Can you output every line of the material below as a JSON list of strings, one string per line, leaving out blank lines?

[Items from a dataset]
───

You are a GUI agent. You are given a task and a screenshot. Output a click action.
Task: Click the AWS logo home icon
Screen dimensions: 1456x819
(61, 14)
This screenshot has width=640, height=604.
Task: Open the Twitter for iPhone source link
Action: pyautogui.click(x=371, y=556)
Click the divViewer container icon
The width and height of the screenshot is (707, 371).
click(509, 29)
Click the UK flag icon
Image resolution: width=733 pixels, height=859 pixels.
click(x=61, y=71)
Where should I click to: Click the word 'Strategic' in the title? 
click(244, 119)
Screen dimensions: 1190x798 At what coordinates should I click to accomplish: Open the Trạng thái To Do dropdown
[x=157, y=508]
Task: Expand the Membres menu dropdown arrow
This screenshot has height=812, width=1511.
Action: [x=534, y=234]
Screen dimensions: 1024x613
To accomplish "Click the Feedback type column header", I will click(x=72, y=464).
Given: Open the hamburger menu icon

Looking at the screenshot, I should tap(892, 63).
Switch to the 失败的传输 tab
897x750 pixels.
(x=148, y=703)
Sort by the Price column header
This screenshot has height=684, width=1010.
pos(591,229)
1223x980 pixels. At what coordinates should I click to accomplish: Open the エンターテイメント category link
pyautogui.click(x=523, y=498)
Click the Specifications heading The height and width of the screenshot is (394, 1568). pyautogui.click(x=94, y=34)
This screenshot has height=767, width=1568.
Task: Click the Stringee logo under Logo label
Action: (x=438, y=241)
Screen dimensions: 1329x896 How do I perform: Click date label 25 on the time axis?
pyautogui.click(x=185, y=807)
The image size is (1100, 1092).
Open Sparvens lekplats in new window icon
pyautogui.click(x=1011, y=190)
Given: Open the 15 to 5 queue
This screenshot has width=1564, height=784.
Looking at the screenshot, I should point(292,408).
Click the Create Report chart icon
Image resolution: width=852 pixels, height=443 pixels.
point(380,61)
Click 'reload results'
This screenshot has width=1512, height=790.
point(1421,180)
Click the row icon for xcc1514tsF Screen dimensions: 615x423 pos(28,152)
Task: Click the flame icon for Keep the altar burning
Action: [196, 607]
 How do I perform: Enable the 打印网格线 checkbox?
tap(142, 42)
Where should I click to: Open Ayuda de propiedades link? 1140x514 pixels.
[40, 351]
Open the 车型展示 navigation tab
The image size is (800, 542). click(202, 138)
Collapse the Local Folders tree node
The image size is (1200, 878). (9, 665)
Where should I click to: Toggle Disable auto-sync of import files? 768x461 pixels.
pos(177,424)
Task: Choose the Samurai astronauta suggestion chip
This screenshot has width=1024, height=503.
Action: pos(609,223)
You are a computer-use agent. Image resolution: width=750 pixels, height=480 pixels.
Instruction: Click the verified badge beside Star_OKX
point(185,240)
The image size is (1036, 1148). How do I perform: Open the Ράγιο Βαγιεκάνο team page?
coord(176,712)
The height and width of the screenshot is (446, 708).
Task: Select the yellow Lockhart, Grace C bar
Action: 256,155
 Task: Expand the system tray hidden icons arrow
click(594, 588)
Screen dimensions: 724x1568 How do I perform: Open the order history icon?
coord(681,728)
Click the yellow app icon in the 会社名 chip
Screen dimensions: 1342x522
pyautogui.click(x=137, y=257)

───

CORRECT ANSWER »
[
  "You are a GUI agent. You are given a task and a screenshot. Output a click action.",
  "Task: Click the AWS logo home icon",
  "Screen dimensions: 1456x819",
  "(61, 14)",
  "This screenshot has width=640, height=604.",
  "Task: Open the Twitter for iPhone source link",
  "Action: pyautogui.click(x=371, y=556)",
  "Click the divViewer container icon",
  "The width and height of the screenshot is (707, 371).",
  "click(509, 29)",
  "Click the UK flag icon",
  "Image resolution: width=733 pixels, height=859 pixels.",
  "click(x=61, y=71)",
  "Where should I click to: Click the word 'Strategic' in the title? ",
  "click(244, 119)",
  "Screen dimensions: 1190x798 At what coordinates should I click to accomplish: Open the Trạng thái To Do dropdown",
  "[x=157, y=508]",
  "Task: Expand the Membres menu dropdown arrow",
  "This screenshot has height=812, width=1511.",
  "Action: [x=534, y=234]",
  "Screen dimensions: 1024x613",
  "To accomplish \"Click the Feedback type column header\", I will click(x=72, y=464).",
  "Given: Open the hamburger menu icon",
  "Looking at the screenshot, I should tap(892, 63).",
  "Switch to the 失败的传输 tab",
  "897x750 pixels.",
  "(x=148, y=703)",
  "Sort by the Price column header",
  "This screenshot has height=684, width=1010.",
  "pos(591,229)",
  "1223x980 pixels. At what coordinates should I click to accomplish: Open the エンターテイメント category link",
  "pyautogui.click(x=523, y=498)",
  "Click the Specifications heading The height and width of the screenshot is (394, 1568). pyautogui.click(x=94, y=34)",
  "This screenshot has height=767, width=1568.",
  "Task: Click the Stringee logo under Logo label",
  "Action: (x=438, y=241)",
  "Screen dimensions: 1329x896 How do I perform: Click date label 25 on the time axis?",
  "pyautogui.click(x=185, y=807)",
  "The image size is (1100, 1092).",
  "Open Sparvens lekplats in new window icon",
  "pyautogui.click(x=1011, y=190)",
  "Given: Open the 15 to 5 queue",
  "This screenshot has width=1564, height=784.",
  "Looking at the screenshot, I should point(292,408).",
  "Click the Create Report chart icon",
  "Image resolution: width=852 pixels, height=443 pixels.",
  "point(380,61)",
  "Click 'reload results'",
  "This screenshot has width=1512, height=790.",
  "point(1421,180)",
  "Click the row icon for xcc1514tsF Screen dimensions: 615x423 pos(28,152)",
  "Task: Click the flame icon for Keep the altar burning",
  "Action: [196, 607]",
  " How do I perform: Enable the 打印网格线 checkbox?",
  "tap(142, 42)",
  "Where should I click to: Open Ayuda de propiedades link? 1140x514 pixels.",
  "[40, 351]",
  "Open the 车型展示 navigation tab",
  "The image size is (800, 542). click(202, 138)",
  "Collapse the Local Folders tree node",
  "The image size is (1200, 878). (9, 665)",
  "Where should I click to: Toggle Disable auto-sync of import files? 768x461 pixels.",
  "pos(177,424)",
  "Task: Choose the Samurai astronauta suggestion chip",
  "This screenshot has width=1024, height=503.",
  "Action: pos(609,223)",
  "You are a computer-use agent. Image resolution: width=750 pixels, height=480 pixels.",
  "Instruction: Click the verified badge beside Star_OKX",
  "point(185,240)",
  "The image size is (1036, 1148). How do I perform: Open the Ράγιο Βαγιεκάνο team page?",
  "coord(176,712)",
  "The height and width of the screenshot is (446, 708).",
  "Task: Select the yellow Lockhart, Grace C bar",
  "Action: 256,155",
  " Task: Expand the system tray hidden icons arrow",
  "click(594, 588)",
  "Screen dimensions: 724x1568 How do I perform: Open the order history icon?",
  "coord(681,728)",
  "Click the yellow app icon in the 会社名 chip",
  "Screen dimensions: 1342x522",
  "pyautogui.click(x=137, y=257)"
]